Provided material |
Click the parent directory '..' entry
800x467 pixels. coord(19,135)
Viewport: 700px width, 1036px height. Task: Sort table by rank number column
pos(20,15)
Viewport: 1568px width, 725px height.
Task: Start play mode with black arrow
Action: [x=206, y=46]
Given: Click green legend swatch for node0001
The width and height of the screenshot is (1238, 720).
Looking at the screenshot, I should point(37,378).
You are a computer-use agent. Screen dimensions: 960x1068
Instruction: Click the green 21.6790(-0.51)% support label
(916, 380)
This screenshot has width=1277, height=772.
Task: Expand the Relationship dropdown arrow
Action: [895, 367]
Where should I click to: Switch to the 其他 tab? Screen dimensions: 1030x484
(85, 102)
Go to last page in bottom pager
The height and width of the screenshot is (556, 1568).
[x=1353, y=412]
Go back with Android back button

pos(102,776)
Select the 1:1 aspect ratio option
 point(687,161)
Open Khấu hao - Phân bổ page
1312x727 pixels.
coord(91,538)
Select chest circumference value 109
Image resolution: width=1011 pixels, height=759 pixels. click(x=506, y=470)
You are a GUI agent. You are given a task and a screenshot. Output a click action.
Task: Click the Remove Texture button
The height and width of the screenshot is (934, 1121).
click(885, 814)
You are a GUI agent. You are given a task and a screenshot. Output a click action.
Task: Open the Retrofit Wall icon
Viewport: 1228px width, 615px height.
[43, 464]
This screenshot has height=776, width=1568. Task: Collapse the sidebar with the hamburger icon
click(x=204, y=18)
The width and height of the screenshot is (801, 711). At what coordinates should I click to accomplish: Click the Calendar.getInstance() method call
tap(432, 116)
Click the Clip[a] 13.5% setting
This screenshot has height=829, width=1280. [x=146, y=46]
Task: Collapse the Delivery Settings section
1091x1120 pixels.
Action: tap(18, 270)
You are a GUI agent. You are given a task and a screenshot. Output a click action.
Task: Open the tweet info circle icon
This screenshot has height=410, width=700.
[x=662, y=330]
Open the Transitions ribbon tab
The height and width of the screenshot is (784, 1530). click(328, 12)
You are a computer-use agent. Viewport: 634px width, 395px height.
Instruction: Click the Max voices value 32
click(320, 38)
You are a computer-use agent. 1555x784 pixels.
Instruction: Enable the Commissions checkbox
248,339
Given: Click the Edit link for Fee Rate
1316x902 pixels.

Brief | Copy all the records above word for word.

Result of the exercise |
Click the parent directory '..' entry
800x467 pixels. coord(19,135)
Viewport: 700px width, 1036px height. Task: Sort table by rank number column
pos(20,15)
Viewport: 1568px width, 725px height.
Task: Start play mode with black arrow
Action: [x=206, y=46]
Given: Click green legend swatch for node0001
The width and height of the screenshot is (1238, 720).
Looking at the screenshot, I should point(37,378).
You are a computer-use agent. Screen dimensions: 960x1068
Instruction: Click the green 21.6790(-0.51)% support label
(916, 380)
This screenshot has width=1277, height=772.
Task: Expand the Relationship dropdown arrow
Action: [895, 367]
Where should I click to: Switch to the 其他 tab? Screen dimensions: 1030x484
(85, 102)
Go to last page in bottom pager
The height and width of the screenshot is (556, 1568).
[x=1353, y=412]
Go back with Android back button

pos(102,776)
Select the 1:1 aspect ratio option
 point(687,161)
Open Khấu hao - Phân bổ page
1312x727 pixels.
coord(91,538)
Select chest circumference value 109
Image resolution: width=1011 pixels, height=759 pixels. click(x=506, y=470)
You are a GUI agent. You are given a task and a screenshot. Output a click action.
Task: Click the Remove Texture button
The height and width of the screenshot is (934, 1121).
click(885, 814)
You are a GUI agent. You are given a task and a screenshot. Output a click action.
Task: Open the Retrofit Wall icon
Viewport: 1228px width, 615px height.
[43, 464]
This screenshot has height=776, width=1568. Task: Collapse the sidebar with the hamburger icon
click(x=204, y=18)
The width and height of the screenshot is (801, 711). At what coordinates should I click to accomplish: Click the Calendar.getInstance() method call
tap(432, 116)
Click the Clip[a] 13.5% setting
This screenshot has height=829, width=1280. [x=146, y=46]
Task: Collapse the Delivery Settings section
1091x1120 pixels.
Action: tap(18, 270)
You are a GUI agent. You are given a task and a screenshot. Output a click action.
Task: Open the tweet info circle icon
This screenshot has height=410, width=700.
[x=662, y=330]
Open the Transitions ribbon tab
The height and width of the screenshot is (784, 1530). click(328, 12)
You are a computer-use agent. Viewport: 634px width, 395px height.
Instruction: Click the Max voices value 32
click(320, 38)
You are a computer-use agent. 1555x784 pixels.
Instruction: Enable the Commissions checkbox
248,339
Given: Click the Edit link for Fee Rate
1316x902 pixels.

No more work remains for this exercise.